In September 1998, taciturn Shiki Ryōgi lives alone in a barely-furbished apartment where she is routinely visited by a close friend, Mikiya Kokutō. One day, he visits her and offers Shiki strawberry-flavored Häagen-Dazs ice-cream. The two engage in friendly banter.

Later, Shiki discusses a series of suicides involving several high school girls with the magus Tōko Aozaki, head of Garan no Dou (伽藍の堂, Hollow Shrine), a detective agency (of which Shiki and Mikiya are employees) specializing in paranormal occurrences. Unusually, none of the deceased left a suicide note before jumping from atop the Fujō Building, a derelict building due for demolition. This prompts Garan no Dou to launch its own investigation, especially after Mikiya falls into a coma, which Tōko believes to be related to the suicides.

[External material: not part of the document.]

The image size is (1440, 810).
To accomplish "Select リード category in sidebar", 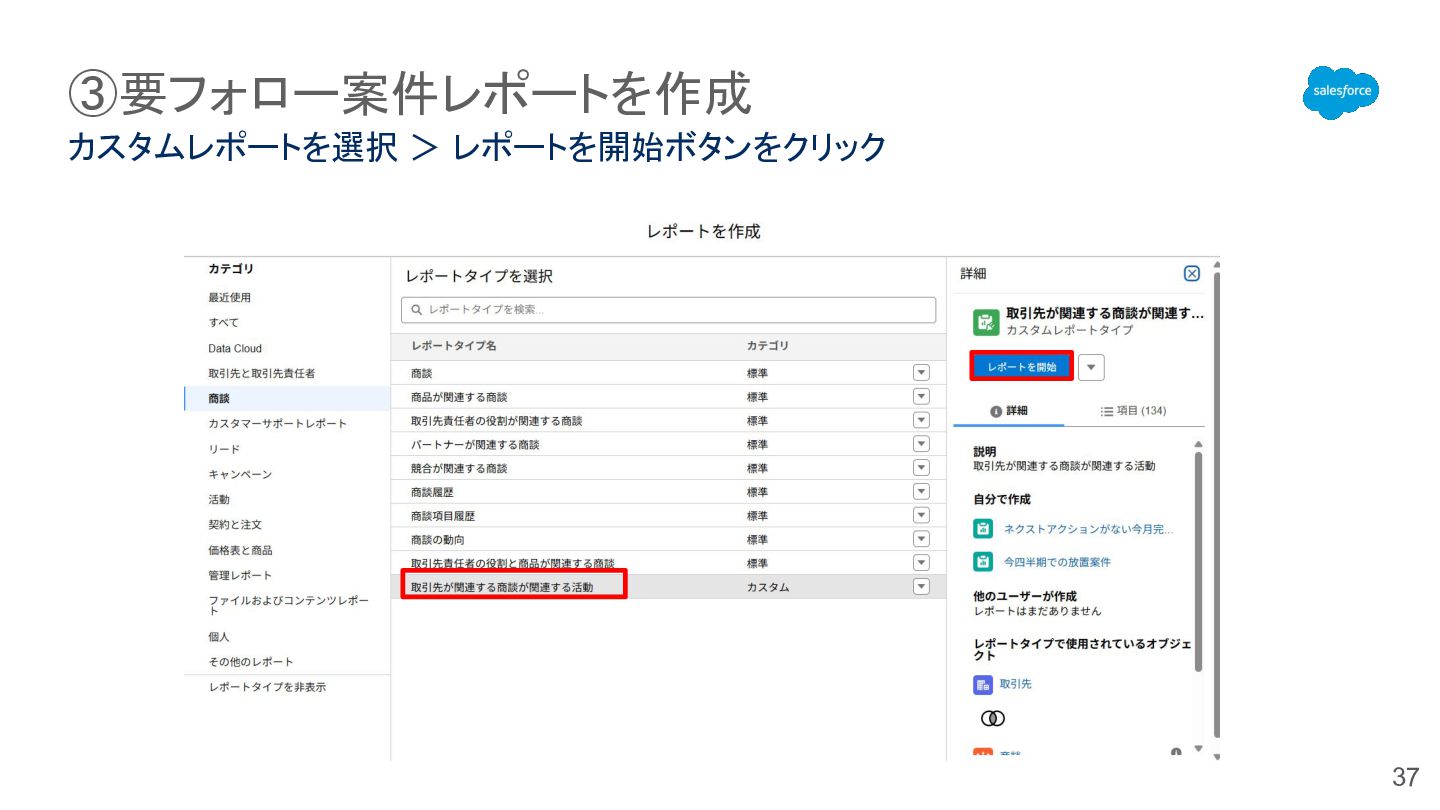I will click(x=224, y=449).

After finding the corpse of a fourth victim, Shiki witnesses nine ghostly figures floating above the Fujō Building. She enters the Fujō Building to further investigate where she enters combat with a ghostly entity. Shiki narrowly escapes with severe damage to her prosthetic arm. Shiki recuperates within Garan no Dou while her prosthesis is repaired by Tōko. After the death of a seventh victim, Shiki returns to the Fujō Building to confront the ghostly figures a second time. Shiki destroys the ghosts using her supernatural abilities. The final ghost continually curses at Shiki to commit suicide, who remains unfazed. The final ghost is destroyed by Shiki after she stabs it in the abdomen.

Elsewhere in the city at the same time, a terminally-ill girl named Kirie Fujo awakens in her hospital bed, where she is confronted by Tōko in person. It is revealed that Kirie had been using her supernatural abilities of astral projection and possession to lure bypassing girls to commit suicide at the Fujō Building. The final ghost was her astral projection and the rest were the spiritual remnants of the suicide victims. Mikiya's comatose state was due to his possession by her after she became infatuated with him. Tōko discusses the situation with Kirie at length, where she admits that her motive for the suicides was because she felt extreme loneliness due to her infirmity and possessed the girls with the intent of having them notice her. Kirie concludes that she has nothing left to live for, and expresses her desire to die after having experienced the destruction of her astral projection by Shiki. Later, she kills herself at the Fujō Building.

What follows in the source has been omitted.